» Auszug:
--------------------------------

# Roccat Kone+ vs. Steelseries Sensei



## HCT (8. März 2012)

Moinsen,

als professioneller Mousevernichter habe ich es fertig gebracht, die nächste Mouse zu schrotten. Mal wieder der Mikroschalter der linken Taste. Goodbye, Razer Imperator!

Eigentlich hatte ich zuerst die Razer Imperator Refresh im Auge, aber ich möchte auch mal wieder was neues ausprobieren, obwohl ich eigentlich hochzufrieden mit der Imperator bin. Die G9x hatte ich zuerst ins Auge gefasst, aber die ist mir einfach zu klein. Nach ein bißchen Reviews lesen bleiben zwei Kandidaten übrig: Steelseries Sensei und Roccat Kone+. Ich spiele übrigens fast ausschliesslich Shooter, deshalb sind mir die Zusatztasten und Makros relativ egal, ich brauche Präzision und ein gutes Ansprechverhalten.

Über Roccat liest man recht häufig, dass die Verarbeitungsqualität zu wünschen übrig lässt, andere Leute sind wiederum rundum zufrieden. Über Steelseries findet man hingegen wesentlich weniger Testimonials, deswegen bin ich auf eure Erfahrungen gespannt!

Welche Maus zieht ihr vor - und warum?


----------



## Dr_Dunkel (8. März 2012)

Fast jede Maus in dem Preisbereich würde dir hier eher als die Kone+ empfohlen werden. Sie fällt einfach zu häufig aus. Ständig hört man links und rechts: Mausrad defekt, Doppelklickproblem, Treiber geht nicht usw. usf.
So unendlich viel mehr Besitzer als bei anderen Mäusen wird es bei der Kone wohl nicht geben, dass die Ausfallrate gerechtfertigt wäre. Mir würde die vom Design und der Form her auch gefallen, aber - No Way!

Ich würde der Kone immer die Sensei vorziehen. Scheint ein gutes Teil zu sein. Eventuell noch eher das Vorgängermodell Xai, da sie quasi ausgereift und günstiger ist, und eigentlich alles zum Gamen mitbringt was man braucht. Zuverlässiger ist/ sind die beiden auf jeden Fall.


----------



## Westcoast (9. März 2012)

also qualität und verarbeitung ist steelerseries vor Roccat. die sensei hat einen guten sensor, viele einstellmöglichkeiten.
die XAI hat bei manchen boards den bootbug verursacht, nicht bei allen. sensei läuft ziemlich gut. 
auf der cebit wurde noch die steeleries sensei RAW vorgestellt, hat eine andere oberfläche, nicht so glatt wie bei der sensei. 

wenn du noch auf andere hersteller schaust wie Zowie, ist die Zowie Am GS eine super mouse.
allerdings ist die mouse bischen klein, also nicht für große hände geeignet. 

mit steelseries oder zowie wirst du länger glücklich, die sollten nicht so schnell kaputt gehen.


----------



## Pimp-OINK (9. März 2012)

Hatte 4 Kone und jetzt grad heute die Kone[+] Nummer 3 !

--------------------------------

» Aufgabe:
Nimm den Forenthread zum Vergleich von Roccat Kone+ und Steelseries Sensei dort wieder auf, wo er aufhört, und schreib ihn weiter.

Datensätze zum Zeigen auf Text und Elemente
--------------------------------

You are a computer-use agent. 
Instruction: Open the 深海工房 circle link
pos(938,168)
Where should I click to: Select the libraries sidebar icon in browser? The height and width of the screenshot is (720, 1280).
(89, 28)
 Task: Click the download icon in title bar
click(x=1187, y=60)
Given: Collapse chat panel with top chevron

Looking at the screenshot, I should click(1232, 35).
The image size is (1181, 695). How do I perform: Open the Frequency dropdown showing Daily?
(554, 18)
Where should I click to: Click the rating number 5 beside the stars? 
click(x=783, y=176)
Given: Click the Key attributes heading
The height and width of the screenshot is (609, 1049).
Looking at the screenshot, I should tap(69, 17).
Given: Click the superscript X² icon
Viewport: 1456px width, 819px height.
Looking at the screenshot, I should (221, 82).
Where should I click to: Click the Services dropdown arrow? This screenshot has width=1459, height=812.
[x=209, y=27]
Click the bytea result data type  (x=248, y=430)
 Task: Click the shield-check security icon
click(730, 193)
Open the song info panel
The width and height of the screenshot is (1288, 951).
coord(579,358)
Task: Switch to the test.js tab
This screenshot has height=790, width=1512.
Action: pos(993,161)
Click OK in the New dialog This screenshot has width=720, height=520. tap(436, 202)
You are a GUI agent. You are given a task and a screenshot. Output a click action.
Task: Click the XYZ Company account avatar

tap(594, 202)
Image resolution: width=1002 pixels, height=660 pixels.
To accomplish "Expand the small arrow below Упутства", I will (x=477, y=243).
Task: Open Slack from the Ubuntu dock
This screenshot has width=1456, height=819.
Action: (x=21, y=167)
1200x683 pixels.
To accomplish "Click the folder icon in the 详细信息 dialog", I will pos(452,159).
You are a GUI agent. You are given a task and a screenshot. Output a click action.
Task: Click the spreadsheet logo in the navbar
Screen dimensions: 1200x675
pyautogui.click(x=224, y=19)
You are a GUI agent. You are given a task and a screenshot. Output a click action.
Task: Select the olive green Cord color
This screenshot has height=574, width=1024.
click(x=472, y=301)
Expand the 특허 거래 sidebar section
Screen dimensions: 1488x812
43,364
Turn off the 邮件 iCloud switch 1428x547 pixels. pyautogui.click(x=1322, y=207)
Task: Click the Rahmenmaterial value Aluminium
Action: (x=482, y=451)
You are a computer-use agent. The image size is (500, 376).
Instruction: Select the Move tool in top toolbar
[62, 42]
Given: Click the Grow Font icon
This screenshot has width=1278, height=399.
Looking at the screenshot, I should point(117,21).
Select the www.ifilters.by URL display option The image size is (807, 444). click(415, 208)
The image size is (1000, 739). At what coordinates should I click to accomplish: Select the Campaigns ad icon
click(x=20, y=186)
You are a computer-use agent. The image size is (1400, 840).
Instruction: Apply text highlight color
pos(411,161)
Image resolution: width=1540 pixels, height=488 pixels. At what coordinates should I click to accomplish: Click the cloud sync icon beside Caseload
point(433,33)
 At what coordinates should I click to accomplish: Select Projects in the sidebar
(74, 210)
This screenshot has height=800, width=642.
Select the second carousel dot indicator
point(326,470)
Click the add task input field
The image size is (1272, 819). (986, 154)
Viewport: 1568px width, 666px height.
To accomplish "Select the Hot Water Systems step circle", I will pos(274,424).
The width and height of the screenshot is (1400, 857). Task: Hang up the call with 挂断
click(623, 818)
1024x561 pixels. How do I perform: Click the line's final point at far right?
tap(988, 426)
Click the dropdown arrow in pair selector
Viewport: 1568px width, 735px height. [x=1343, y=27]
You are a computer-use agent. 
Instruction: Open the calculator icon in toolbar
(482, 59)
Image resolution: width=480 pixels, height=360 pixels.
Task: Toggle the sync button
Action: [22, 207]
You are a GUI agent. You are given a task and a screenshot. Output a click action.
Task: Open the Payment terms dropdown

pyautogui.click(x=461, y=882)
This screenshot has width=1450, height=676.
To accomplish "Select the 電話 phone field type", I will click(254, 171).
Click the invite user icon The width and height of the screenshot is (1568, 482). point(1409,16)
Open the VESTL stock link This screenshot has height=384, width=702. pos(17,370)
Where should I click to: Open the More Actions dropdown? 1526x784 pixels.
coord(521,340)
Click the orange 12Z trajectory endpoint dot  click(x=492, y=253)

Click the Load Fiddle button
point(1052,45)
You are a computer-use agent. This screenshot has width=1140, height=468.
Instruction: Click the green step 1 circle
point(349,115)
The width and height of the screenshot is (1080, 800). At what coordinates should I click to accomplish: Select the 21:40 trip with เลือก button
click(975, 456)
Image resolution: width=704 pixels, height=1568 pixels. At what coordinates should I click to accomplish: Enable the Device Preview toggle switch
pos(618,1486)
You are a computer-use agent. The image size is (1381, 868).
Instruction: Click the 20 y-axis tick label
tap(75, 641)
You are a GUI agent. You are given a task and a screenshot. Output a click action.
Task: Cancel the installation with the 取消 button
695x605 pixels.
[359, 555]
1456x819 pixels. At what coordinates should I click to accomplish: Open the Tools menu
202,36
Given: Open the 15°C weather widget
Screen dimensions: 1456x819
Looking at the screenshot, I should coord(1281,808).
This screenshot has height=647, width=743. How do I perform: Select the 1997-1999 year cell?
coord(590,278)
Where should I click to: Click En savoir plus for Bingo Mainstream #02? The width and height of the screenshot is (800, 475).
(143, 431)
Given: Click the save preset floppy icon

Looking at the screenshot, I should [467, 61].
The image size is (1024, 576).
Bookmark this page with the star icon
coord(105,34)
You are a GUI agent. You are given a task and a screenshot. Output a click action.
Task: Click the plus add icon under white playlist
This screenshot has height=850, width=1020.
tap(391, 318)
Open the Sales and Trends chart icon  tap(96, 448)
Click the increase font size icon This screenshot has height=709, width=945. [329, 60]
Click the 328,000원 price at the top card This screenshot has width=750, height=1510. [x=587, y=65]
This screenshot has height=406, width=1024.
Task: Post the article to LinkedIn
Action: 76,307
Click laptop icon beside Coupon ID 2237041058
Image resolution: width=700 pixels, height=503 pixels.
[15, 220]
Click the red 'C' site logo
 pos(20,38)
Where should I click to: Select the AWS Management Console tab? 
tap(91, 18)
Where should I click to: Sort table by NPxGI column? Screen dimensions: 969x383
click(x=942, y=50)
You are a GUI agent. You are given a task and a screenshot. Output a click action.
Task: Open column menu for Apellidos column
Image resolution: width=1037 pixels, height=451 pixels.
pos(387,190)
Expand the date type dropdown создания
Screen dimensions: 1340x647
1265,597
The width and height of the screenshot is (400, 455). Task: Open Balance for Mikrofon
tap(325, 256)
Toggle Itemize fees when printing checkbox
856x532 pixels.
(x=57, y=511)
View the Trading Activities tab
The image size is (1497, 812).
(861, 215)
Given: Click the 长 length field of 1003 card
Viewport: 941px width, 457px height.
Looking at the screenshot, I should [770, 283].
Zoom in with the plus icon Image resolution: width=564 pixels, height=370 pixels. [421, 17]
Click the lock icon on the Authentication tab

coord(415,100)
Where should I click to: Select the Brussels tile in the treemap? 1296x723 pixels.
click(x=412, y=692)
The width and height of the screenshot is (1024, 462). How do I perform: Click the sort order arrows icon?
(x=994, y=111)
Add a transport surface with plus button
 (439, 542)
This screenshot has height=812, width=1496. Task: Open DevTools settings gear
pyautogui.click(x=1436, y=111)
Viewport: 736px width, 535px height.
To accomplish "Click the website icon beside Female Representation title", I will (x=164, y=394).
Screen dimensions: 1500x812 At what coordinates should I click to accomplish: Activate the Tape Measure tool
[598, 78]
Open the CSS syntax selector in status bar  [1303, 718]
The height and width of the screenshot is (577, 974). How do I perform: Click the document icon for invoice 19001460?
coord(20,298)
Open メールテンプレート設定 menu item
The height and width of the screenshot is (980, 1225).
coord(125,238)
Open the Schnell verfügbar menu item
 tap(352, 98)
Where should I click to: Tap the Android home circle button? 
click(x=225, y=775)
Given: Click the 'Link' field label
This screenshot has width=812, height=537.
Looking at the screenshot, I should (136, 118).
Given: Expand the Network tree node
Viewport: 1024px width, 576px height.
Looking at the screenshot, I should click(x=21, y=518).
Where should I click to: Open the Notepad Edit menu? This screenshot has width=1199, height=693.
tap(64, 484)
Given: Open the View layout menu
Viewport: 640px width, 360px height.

--------------------------------

» Antwort zur Aufgabe:
Trotzdem ist es für mich die beste Maus vom Feeling und natürlich auch vom Licht....hust.


Falls man die Kone+ bei M M arkt kaufen kann wird sie bei möglichem Defekt anstandslos sofort getauscht! Zumindest bei mir.....


Roccat.....find ich gut!


----------



## Ph4Z0r5K1llZ:> (9. März 2012)

Wenn du bei Razer bleiben willst, wäre die DeathAdder noch einen Blick wert - sehr einfach, aber guter Sensor, schöne Tasten und die neuen sollen sogar ein gut gerastertes Mausrad haben. Von der Form sind ihr die Kone und die Zowie Recht ähnlich.


----------



## gh0st76 (9. März 2012)

Westcoast schrieb:


> also qualität und verarbeitung ist steelerseries vor Roccat. die sensei hat einen guten sensor, viele einstellmöglichkeiten.
> die XAI hat bei manchen boards den bootbug verursacht, nicht bei allen. sensei läuft ziemlich gut.
> auf der cebit wurde noch die steeleries sensei RAW vorgestellt, hat eine andere oberfläche, nicht so glatt wie bei der sensei.


 

Sensor ist der gleiche bei Sensei und Kone+. Aber die Qualität ist bei der Sensei höher. Die RAW hat übrigens nicht viel mit der eigentlichen Sensei zu tun. Ist eine abgespeckte Variante. Ansonsten kann man die Zowie AM nur empfehlen. Die DeathAdder ist auch eine klasse Maus. Technisch relativ einfach aber dafür ist der Sensor einfach klasse. 

@Pimp

Das die Maus so oft verreckt gibt dir nicht zu denken? Da würde ich mein Geld lieber in was hochwertiges Stecken als in so einen leuchtenden Klotz Elektoschrott.


----------



## brennmeister0815 (9. März 2012)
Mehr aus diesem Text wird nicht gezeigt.